Я понимал, что уйти насовсем ты не могла. Слишком мало оснований было у тебя для столь серьезного шага. «Обнимаю, люблю, тоскую» — это, конечно, улика, но это еще не доказательство, что я изменил тебе. Эти три слова написал не я, эти три слова были адресованы мне в конце хорошего товарищеского письма. Появление их в таком письме могло быть истолковано и как неудачная шутка, и как неожиданное, внезапно прорвавшееся признание в любви. Но не как доказательство моей неверности. Бросать мужа из-за этого не стала бы ни одна порядочная женщина, разумеется, если она хоть каплю любит его. А ведь нас с тобой связывала еще и Маша. Словом, я понимал — и не только понимал, но и чувствовал сердцем, что ты ушла не насовсем.

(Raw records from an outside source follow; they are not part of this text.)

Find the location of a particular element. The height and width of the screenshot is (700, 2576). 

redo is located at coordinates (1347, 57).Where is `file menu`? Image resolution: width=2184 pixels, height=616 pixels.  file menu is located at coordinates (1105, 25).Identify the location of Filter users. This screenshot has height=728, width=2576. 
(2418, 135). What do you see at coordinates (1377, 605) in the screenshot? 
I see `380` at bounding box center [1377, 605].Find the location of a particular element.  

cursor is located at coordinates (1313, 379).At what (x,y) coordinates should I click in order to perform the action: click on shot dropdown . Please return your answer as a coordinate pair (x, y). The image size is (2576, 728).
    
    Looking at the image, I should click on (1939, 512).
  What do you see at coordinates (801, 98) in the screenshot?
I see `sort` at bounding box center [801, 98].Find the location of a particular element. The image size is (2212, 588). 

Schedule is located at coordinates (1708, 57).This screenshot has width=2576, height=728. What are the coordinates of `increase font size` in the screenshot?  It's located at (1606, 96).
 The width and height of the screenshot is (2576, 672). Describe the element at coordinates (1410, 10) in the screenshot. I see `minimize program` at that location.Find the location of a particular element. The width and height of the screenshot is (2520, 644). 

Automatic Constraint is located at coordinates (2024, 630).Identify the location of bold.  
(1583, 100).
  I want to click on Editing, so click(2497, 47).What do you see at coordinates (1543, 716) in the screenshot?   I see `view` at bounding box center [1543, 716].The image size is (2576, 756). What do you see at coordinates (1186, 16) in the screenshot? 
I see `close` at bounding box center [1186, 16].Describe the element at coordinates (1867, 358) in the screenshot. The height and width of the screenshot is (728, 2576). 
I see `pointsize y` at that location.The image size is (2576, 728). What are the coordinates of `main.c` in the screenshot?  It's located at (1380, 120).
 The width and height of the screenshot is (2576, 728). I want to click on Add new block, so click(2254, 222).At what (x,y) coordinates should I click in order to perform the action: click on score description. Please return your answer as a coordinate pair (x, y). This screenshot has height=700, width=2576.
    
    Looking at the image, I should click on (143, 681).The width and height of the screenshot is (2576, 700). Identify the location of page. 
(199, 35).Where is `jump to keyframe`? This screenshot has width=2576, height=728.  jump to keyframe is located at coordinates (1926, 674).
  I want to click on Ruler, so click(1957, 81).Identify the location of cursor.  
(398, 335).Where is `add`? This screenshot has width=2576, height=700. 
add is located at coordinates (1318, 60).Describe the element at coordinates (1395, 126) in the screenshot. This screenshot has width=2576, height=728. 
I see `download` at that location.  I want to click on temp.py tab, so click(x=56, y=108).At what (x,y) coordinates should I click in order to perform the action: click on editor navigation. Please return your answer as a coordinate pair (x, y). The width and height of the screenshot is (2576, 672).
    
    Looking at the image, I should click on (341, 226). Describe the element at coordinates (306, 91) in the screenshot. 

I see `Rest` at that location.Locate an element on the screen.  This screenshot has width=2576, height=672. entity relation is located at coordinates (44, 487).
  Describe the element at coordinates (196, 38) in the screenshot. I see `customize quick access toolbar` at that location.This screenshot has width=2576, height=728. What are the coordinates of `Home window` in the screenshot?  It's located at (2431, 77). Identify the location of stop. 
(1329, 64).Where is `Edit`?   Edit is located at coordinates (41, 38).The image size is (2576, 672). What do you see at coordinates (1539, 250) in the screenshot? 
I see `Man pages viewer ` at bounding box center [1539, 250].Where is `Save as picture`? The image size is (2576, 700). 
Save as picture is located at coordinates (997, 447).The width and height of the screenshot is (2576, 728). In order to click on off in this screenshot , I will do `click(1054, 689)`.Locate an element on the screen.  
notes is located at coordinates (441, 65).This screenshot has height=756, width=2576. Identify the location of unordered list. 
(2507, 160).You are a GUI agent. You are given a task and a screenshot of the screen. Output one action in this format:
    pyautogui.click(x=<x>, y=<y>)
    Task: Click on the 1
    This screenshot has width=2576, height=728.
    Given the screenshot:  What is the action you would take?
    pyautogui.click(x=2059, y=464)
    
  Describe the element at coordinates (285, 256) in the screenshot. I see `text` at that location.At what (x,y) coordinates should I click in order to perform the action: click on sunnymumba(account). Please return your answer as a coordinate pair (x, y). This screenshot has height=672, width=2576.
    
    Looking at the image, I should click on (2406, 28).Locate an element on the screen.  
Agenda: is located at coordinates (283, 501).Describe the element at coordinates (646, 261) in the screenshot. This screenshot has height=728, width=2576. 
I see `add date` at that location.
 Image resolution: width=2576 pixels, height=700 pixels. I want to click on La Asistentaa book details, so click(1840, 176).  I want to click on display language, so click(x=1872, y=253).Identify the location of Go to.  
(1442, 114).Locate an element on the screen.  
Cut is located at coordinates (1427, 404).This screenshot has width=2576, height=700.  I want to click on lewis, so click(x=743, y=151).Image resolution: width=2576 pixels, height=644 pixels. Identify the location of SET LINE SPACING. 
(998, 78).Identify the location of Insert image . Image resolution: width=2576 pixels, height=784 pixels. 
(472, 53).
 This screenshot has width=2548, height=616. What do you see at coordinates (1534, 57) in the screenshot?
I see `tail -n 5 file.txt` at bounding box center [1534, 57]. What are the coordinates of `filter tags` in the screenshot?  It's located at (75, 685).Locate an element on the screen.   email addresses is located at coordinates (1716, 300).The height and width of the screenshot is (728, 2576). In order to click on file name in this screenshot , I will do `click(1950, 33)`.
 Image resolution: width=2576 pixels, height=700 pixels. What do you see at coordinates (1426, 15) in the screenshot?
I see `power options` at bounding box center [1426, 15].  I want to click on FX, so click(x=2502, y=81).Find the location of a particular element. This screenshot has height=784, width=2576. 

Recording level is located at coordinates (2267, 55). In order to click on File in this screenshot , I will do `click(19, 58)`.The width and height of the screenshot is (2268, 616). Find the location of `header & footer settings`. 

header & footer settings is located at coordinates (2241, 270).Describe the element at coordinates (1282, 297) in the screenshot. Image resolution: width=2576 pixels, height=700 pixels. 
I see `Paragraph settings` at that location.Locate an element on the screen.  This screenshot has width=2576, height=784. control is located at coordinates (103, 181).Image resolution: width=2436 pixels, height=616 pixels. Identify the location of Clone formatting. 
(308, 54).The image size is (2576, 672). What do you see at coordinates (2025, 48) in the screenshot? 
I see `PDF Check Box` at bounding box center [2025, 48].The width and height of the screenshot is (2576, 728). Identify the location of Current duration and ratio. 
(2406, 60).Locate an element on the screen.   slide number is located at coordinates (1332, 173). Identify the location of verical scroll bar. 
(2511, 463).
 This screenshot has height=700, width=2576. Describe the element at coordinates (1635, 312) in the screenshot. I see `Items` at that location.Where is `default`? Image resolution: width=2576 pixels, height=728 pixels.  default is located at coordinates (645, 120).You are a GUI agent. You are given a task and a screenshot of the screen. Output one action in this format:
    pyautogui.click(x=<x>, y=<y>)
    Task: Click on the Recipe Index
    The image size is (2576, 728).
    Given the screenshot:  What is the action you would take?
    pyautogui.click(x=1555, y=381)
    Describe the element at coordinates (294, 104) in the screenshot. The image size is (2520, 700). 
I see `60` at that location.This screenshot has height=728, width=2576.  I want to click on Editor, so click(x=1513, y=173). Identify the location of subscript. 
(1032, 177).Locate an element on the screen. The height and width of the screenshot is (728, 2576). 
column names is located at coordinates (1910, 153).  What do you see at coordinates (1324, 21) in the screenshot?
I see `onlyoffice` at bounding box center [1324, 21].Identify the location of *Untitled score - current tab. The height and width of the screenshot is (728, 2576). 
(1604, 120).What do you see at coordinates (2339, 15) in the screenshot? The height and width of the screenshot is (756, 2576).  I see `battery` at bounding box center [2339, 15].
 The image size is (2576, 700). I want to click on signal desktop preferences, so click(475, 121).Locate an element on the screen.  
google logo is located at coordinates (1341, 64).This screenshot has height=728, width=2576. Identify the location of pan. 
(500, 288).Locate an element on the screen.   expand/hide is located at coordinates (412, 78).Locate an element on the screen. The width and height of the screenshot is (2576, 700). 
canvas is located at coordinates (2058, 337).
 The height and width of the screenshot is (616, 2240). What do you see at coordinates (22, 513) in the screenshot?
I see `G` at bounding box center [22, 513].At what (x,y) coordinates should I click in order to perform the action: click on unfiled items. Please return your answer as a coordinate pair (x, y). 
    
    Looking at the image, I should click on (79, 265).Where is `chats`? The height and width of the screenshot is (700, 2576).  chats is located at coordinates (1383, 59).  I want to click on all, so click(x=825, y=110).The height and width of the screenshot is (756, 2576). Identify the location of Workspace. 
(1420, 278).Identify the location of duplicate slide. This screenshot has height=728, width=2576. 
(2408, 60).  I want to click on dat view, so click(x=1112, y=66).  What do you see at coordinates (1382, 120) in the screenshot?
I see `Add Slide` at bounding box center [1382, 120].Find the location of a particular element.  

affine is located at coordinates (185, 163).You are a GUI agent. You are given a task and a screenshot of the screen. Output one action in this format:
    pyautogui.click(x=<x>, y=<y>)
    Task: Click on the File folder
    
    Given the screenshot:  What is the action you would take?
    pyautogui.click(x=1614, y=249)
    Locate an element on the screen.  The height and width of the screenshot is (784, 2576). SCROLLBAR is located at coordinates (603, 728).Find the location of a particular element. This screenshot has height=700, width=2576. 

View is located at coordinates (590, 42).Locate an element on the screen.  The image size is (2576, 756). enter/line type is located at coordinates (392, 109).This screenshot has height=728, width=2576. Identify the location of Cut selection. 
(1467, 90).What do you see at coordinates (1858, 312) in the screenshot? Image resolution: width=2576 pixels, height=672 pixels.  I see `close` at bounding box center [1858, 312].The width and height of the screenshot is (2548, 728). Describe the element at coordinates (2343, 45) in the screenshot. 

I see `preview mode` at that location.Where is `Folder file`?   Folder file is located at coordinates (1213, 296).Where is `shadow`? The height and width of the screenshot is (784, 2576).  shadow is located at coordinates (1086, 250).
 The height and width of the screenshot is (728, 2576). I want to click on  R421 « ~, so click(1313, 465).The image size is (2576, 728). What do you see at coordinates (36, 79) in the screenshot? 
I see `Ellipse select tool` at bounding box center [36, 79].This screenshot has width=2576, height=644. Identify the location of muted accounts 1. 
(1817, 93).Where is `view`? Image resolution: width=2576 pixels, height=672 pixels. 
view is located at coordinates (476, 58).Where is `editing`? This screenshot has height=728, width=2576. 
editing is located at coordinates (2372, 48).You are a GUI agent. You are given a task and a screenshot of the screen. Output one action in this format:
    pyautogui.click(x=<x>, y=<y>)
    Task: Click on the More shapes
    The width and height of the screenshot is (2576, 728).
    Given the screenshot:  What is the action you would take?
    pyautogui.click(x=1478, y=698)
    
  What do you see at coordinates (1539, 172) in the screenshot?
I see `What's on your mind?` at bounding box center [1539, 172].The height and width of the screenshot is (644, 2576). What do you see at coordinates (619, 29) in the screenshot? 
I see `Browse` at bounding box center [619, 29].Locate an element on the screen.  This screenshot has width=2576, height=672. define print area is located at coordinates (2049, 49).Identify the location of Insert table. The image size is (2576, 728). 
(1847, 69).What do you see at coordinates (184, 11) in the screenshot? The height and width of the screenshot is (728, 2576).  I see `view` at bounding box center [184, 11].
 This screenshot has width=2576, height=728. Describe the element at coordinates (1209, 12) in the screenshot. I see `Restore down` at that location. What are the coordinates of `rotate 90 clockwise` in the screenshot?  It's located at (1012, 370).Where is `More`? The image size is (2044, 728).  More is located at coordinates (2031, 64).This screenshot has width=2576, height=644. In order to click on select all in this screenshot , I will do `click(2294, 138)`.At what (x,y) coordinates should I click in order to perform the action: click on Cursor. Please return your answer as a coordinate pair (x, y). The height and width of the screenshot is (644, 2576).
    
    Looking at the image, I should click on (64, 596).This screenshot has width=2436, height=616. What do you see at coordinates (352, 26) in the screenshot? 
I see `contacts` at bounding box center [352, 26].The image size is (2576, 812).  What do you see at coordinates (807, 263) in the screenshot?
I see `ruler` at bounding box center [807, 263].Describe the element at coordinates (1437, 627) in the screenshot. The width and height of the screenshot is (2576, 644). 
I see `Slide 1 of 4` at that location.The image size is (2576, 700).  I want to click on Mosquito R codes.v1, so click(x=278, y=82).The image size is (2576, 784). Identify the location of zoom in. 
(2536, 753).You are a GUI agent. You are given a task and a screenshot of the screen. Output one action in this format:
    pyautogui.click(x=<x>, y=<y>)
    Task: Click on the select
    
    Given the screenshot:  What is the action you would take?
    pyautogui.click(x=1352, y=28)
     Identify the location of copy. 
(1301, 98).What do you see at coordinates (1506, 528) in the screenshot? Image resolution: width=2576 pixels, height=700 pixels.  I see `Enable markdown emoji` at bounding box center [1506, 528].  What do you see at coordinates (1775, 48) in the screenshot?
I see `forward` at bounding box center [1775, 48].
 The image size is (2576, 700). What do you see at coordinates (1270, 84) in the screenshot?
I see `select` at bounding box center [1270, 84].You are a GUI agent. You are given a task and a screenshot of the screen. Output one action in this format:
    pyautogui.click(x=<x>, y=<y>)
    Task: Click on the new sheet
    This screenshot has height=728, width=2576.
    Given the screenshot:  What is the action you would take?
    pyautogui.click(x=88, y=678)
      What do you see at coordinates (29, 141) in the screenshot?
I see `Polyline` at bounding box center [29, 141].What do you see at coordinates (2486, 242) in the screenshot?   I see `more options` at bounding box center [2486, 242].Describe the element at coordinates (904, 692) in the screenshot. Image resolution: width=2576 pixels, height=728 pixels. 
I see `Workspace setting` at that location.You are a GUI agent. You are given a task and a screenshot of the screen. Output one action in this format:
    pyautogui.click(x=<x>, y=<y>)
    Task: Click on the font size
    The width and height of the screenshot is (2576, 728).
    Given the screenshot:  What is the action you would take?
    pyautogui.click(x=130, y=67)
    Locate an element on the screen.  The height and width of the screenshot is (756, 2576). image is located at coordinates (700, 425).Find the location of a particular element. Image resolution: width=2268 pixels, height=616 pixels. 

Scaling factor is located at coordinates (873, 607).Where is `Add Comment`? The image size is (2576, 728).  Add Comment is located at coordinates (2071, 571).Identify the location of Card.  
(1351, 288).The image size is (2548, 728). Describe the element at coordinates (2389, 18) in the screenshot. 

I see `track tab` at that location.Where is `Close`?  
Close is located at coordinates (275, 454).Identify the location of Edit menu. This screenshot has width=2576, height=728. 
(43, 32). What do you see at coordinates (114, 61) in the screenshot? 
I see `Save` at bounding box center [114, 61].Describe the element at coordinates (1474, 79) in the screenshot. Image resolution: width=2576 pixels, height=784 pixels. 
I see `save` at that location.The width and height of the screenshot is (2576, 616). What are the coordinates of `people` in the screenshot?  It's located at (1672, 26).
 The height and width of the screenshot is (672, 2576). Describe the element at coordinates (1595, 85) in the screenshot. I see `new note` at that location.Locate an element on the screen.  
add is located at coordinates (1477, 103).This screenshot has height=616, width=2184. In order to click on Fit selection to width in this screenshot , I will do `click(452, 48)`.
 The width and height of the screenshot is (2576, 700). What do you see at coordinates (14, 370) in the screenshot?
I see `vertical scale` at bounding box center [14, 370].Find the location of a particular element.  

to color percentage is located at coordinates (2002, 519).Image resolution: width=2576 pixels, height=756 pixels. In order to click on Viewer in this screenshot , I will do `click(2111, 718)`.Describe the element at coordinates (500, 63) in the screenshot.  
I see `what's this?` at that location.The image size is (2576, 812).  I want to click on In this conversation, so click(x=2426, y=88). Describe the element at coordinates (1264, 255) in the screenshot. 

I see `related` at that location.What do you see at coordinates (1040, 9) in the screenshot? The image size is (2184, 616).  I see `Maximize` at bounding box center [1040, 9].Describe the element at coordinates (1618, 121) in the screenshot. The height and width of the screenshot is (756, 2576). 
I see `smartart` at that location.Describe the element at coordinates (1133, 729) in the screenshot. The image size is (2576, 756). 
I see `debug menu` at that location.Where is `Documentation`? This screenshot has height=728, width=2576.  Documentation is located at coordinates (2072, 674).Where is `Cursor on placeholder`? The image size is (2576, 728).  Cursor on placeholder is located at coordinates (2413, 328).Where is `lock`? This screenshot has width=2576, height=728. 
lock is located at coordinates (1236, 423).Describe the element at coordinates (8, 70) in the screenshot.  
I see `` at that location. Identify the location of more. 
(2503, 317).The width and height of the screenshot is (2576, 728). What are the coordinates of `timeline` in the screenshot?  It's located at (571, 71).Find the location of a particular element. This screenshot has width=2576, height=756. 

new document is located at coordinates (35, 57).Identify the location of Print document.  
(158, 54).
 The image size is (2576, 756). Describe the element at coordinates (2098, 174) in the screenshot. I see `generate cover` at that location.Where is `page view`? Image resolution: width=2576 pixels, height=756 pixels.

Поэтому возвращаясь с работы, я не очень удивился, что дверь квартиры заперта не на два оборота ключа, а на один (утром, уходя, я запер, как обычно, на два оборота). Я решил, что ты вернулась, одна или даже с Машей. Я приготовился быть ровным, чуточку сдержанным с тобой, нежным с Машей, как будто ничего особенного не случилось у нас.
Каково же было мое разочарование, когда, открыв дверь, я увидел в передней тяжелое, синее, с серым каракулевым воротником пальто тестя. Оно в единственном числе висело на вешалке, а над ним на полке лежала каракулевая, с кожаным верхом ушанка. Твоей шубки не было. Вообще тебя не было дома, я это сразу почувствовал.